**What is expected:**
Carry on the article about Facebook's motion to dismiss the FTC antitrust suit, starting right after its final sentence.
## start Given text
The Media Today

Facebook asks the court to dismiss the FTC’s antitrust complaint

March 12, 2021

Last fall, after more than a year-and-a-half of Congressional committee hearings and investigations into the power of technology companies such as Google, Facebook, and Twitter, the government released a comprehensive report alleging anti-competitive conduct. The report, which called for a number of “structural remedies”—including that the companies be broken up—also gave momentum to an almost unprecedented number of state and federal antitrust actions. One of those was a lawsuit against Facebook brought by the Federal Trade Commission, backed by an investigation conducted alongside forty-nine states; the suit alleged a wide range of monopolistic behavior. When the case was filed, last December, Facebook responded with a blog post calling the lawsuit “revisionist history” and arguing that it “ignores reality.” On Wednesday, Facebook released a much more comprehensive response: a legal defense and request to dismiss.
## end Given text
## start Data supplied
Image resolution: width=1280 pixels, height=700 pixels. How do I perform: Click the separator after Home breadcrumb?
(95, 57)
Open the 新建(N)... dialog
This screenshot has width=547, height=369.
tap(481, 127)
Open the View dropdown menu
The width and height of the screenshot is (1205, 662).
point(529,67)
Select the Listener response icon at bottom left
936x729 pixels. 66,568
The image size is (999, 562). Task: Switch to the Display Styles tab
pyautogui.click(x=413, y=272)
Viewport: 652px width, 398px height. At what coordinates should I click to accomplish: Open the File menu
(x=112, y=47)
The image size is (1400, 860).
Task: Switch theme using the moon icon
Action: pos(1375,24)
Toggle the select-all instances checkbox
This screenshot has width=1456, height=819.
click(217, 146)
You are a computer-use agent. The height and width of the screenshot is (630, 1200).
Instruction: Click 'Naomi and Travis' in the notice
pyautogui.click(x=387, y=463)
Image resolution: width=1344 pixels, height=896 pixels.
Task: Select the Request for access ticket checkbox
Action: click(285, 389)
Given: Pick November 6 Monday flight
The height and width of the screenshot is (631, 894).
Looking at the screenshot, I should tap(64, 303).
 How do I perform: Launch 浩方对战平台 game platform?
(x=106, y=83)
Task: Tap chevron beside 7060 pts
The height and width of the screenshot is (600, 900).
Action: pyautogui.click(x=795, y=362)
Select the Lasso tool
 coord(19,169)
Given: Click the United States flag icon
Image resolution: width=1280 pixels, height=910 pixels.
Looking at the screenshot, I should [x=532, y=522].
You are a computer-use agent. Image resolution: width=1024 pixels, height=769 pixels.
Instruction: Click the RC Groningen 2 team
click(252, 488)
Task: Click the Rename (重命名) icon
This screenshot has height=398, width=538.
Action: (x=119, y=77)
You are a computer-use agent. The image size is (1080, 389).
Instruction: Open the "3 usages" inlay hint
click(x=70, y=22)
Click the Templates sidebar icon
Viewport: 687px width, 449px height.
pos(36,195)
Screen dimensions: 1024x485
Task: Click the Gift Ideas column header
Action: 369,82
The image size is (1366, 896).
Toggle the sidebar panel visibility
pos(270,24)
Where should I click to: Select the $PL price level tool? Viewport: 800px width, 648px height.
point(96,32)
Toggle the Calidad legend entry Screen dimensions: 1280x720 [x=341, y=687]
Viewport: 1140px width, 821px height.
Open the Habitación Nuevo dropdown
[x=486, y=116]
## end Data supplied
**Task response:**
“No government lawsuit similar to this one has been brought in the 130-year history of the Sherman Act, and for good reason,” Facebook’s statement begins. The FTC “has not alleged facts amounting to a plausible antitrust case” and “ignores its own prior decisions, controlling precedent, and the limits of its statutory authority.” In order to make a plausible case for antitrust action, Facebook argues, the FTC would have to prove a) that Facebook dominates a defined market, b) that it has the power in that market to raise prices or restrict output, and c) that it has maintained that monopoly power in ways that harm competition and-or injure consumers. The government’s complaint fails, per Facebook, “because the FTC has not pleaded facts sufficient to satisfy any of the three required elements of a claim.”

The FTC, for its part, has no trouble defining the market that Facebook dominates: it’s “personal social networking,” or the sharing of photos and other personal information with family and friends. As some technology journalists have pointed out—including Casey Newton, the author of a Substack called Platformer—FTC’s definition seems shaky, though: for one thing, the FTC’s claim ignores the existence of popular apps like TikTok, which has managed to build a massive amount of market share—eight hundred million users or so by the end of last year. Such success would be impossible according to the FTC’s definition, if Facebook really has managed to squeeze out competitors.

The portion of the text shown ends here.